►

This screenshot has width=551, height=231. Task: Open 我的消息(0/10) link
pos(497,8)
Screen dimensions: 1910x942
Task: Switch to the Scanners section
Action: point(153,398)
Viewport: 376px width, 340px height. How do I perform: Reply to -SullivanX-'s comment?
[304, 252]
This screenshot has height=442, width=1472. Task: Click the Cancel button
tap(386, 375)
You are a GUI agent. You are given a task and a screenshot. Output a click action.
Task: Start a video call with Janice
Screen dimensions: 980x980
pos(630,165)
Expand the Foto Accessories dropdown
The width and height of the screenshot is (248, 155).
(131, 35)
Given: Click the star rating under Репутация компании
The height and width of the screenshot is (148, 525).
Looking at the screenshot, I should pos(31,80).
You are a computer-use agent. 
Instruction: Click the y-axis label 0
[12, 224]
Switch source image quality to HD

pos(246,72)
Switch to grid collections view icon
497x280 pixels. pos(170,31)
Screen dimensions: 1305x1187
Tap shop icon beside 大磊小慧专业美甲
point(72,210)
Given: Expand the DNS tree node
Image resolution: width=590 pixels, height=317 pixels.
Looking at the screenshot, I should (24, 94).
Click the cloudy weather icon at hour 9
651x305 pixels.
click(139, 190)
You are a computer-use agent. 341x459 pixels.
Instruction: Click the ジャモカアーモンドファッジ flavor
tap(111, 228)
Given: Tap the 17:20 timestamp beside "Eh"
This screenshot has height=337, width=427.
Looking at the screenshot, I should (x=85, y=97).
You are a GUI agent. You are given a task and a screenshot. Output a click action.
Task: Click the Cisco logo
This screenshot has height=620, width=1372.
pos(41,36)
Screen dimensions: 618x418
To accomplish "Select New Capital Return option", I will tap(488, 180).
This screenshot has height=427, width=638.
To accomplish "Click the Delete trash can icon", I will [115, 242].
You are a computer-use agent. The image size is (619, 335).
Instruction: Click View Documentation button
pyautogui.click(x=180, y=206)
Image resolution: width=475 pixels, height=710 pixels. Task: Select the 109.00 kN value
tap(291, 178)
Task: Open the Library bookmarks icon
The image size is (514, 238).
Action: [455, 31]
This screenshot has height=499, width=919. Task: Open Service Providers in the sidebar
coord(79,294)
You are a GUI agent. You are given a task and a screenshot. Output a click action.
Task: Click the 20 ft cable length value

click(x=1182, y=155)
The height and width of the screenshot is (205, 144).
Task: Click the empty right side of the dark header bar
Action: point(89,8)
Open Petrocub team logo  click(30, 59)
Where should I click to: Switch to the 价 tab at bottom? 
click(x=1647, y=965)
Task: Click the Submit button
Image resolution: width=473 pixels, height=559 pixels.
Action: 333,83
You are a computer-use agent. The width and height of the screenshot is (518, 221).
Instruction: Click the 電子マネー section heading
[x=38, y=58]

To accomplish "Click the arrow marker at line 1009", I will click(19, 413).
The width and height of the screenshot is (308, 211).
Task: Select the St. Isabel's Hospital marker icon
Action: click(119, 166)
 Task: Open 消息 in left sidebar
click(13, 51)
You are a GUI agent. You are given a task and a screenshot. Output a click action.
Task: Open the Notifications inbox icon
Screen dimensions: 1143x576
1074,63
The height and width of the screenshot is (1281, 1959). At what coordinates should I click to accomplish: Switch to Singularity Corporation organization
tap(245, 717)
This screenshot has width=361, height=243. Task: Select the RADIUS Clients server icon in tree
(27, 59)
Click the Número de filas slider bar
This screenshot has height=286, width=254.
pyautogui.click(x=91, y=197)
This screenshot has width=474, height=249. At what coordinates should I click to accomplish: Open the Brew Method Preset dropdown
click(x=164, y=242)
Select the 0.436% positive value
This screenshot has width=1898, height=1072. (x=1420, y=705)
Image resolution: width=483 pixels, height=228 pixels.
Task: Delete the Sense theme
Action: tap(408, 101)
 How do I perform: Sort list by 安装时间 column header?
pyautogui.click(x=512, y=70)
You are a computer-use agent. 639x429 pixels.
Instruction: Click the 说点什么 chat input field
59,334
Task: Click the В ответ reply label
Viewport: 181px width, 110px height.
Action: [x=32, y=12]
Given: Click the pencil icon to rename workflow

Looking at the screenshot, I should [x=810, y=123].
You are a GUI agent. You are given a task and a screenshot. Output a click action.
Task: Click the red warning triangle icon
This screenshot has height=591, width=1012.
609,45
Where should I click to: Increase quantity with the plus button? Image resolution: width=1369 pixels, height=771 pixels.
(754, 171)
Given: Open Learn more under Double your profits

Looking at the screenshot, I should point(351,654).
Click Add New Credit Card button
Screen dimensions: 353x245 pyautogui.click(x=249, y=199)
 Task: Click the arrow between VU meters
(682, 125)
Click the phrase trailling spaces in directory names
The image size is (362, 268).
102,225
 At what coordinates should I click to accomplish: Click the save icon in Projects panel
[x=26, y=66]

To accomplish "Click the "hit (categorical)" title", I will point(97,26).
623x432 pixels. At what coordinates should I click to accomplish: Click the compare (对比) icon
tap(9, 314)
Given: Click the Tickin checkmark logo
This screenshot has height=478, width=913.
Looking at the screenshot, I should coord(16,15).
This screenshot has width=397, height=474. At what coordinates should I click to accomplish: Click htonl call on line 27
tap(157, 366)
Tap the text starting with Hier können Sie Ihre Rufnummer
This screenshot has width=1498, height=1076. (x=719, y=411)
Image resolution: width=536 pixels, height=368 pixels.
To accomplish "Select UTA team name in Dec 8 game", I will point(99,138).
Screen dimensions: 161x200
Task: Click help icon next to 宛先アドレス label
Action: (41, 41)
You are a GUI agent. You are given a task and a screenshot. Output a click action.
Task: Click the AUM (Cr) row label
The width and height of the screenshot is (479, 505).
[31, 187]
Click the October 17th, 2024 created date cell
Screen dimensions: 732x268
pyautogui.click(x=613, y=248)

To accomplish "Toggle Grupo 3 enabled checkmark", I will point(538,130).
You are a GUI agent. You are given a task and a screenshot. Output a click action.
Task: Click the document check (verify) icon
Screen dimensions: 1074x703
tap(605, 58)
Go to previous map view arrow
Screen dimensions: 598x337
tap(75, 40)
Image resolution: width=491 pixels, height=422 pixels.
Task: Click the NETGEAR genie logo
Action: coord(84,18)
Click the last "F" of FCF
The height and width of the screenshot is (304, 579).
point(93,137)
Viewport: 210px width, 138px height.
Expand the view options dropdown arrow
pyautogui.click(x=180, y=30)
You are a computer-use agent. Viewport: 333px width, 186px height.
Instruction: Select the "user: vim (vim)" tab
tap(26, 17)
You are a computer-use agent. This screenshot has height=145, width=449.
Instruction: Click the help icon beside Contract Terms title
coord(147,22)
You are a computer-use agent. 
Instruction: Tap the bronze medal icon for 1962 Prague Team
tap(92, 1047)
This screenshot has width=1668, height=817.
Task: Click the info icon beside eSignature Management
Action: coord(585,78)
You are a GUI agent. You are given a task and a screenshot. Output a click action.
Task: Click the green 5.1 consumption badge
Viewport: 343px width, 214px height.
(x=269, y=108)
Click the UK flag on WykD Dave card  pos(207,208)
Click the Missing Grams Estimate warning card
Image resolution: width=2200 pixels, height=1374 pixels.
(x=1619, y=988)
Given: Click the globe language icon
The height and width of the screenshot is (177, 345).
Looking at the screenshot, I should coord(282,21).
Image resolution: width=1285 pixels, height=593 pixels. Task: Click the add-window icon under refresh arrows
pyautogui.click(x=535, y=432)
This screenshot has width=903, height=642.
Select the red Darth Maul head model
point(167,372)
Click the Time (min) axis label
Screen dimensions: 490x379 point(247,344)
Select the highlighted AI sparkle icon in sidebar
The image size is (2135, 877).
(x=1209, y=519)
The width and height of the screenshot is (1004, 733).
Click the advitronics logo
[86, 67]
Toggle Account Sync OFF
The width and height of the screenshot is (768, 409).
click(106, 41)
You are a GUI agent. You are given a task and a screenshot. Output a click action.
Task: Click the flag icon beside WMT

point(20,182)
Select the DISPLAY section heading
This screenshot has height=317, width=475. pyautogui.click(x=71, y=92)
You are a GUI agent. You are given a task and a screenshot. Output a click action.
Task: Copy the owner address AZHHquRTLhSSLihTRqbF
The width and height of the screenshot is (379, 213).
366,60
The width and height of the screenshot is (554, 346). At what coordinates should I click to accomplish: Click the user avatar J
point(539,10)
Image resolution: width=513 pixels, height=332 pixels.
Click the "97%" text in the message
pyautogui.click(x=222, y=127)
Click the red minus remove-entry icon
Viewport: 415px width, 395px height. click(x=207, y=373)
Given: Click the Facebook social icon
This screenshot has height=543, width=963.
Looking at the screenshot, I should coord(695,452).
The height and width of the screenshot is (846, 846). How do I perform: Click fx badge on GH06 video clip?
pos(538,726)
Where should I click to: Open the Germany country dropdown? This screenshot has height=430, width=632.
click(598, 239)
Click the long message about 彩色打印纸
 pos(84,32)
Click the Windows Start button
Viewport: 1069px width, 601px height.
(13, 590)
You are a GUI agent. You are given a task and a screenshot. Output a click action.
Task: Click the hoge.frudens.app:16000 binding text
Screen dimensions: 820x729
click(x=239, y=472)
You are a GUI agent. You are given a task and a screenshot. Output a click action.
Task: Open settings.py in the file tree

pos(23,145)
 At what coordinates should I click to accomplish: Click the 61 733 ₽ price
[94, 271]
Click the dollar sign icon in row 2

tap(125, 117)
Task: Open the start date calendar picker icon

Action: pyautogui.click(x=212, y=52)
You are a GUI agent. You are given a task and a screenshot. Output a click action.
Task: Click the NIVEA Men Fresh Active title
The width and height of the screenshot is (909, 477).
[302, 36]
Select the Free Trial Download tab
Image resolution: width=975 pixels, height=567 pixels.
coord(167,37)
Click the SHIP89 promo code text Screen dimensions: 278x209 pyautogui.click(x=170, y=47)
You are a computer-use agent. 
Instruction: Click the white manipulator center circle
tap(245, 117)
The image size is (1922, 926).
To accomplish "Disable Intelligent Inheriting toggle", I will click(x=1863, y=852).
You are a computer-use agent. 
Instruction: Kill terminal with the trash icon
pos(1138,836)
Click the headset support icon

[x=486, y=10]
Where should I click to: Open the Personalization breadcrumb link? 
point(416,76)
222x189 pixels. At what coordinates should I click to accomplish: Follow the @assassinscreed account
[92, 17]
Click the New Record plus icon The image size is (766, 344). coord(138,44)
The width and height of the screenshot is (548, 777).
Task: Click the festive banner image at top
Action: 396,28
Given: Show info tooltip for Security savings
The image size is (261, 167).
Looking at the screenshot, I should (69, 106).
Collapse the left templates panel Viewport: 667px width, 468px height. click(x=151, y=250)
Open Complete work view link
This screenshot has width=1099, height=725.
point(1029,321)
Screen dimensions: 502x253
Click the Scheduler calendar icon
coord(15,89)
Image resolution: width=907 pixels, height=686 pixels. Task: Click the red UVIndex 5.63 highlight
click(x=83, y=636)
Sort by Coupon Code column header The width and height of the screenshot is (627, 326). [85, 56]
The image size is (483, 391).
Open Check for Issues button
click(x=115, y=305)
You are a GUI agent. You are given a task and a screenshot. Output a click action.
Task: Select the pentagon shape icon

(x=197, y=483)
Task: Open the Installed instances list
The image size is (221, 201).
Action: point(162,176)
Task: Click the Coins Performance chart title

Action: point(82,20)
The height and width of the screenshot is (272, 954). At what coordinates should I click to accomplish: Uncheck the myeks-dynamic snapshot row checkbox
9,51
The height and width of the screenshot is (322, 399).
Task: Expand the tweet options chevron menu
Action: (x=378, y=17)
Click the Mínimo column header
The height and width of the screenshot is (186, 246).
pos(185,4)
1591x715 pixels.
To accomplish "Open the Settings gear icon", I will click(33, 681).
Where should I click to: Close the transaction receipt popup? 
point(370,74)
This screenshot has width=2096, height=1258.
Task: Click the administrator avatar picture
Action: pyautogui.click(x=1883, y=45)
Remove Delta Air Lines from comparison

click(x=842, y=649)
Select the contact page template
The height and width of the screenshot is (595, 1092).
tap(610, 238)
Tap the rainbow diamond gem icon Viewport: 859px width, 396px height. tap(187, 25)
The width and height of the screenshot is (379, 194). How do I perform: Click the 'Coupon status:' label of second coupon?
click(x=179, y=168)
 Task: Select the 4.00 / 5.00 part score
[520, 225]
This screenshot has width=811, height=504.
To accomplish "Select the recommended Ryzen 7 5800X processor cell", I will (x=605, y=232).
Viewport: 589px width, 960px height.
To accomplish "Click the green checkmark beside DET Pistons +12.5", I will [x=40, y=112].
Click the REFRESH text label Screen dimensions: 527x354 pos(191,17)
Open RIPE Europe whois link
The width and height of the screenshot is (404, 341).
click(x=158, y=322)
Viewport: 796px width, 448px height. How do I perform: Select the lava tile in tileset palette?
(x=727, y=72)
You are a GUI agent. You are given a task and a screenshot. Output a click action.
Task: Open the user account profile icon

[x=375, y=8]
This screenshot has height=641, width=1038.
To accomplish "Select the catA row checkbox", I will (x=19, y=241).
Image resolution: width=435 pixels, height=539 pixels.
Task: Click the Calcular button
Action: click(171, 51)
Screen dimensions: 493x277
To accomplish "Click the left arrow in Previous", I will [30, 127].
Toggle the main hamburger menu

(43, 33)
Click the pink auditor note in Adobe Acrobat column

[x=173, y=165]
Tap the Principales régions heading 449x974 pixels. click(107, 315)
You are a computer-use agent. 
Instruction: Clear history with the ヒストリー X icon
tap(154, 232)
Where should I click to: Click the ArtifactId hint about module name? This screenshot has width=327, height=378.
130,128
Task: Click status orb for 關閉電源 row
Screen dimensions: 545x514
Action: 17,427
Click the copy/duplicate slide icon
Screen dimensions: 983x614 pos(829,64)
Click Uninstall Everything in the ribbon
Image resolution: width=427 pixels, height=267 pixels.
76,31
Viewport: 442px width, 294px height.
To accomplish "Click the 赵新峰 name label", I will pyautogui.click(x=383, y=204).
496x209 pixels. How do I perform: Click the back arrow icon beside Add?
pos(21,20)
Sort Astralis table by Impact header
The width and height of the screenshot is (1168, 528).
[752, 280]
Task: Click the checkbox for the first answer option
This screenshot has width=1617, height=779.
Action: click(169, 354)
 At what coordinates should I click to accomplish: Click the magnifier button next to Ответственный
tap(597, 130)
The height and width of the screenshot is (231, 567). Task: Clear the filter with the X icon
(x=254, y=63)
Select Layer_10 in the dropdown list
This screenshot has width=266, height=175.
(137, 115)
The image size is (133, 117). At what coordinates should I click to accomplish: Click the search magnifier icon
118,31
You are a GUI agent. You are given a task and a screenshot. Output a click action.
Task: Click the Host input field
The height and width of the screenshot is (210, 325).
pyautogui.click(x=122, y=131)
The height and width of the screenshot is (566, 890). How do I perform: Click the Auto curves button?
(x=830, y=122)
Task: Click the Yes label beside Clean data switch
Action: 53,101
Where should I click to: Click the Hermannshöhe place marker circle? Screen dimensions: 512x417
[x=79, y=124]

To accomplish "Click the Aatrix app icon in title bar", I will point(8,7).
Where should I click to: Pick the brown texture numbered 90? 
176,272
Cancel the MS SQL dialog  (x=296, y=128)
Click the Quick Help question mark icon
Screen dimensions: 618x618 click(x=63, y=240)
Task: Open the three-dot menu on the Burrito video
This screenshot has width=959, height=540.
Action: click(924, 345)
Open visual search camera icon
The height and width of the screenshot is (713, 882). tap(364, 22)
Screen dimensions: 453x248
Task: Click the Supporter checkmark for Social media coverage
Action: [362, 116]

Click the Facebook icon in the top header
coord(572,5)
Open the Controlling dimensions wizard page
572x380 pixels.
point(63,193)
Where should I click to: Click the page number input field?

◄

▸ **What the task requires**:
Reproduce the lines of the listing above verbatim, from the line containing "This screenshot has width=361, height=243." up to and including the line containing "click(x=164, y=242)".

▸ **Reply**:
This screenshot has width=361, height=243. Task: Select the RADIUS Clients server icon in tree
(27, 59)
Click the Número de filas slider bar
This screenshot has height=286, width=254.
pyautogui.click(x=91, y=197)
This screenshot has width=474, height=249. At what coordinates should I click to accomplish: Open the Brew Method Preset dropdown
click(x=164, y=242)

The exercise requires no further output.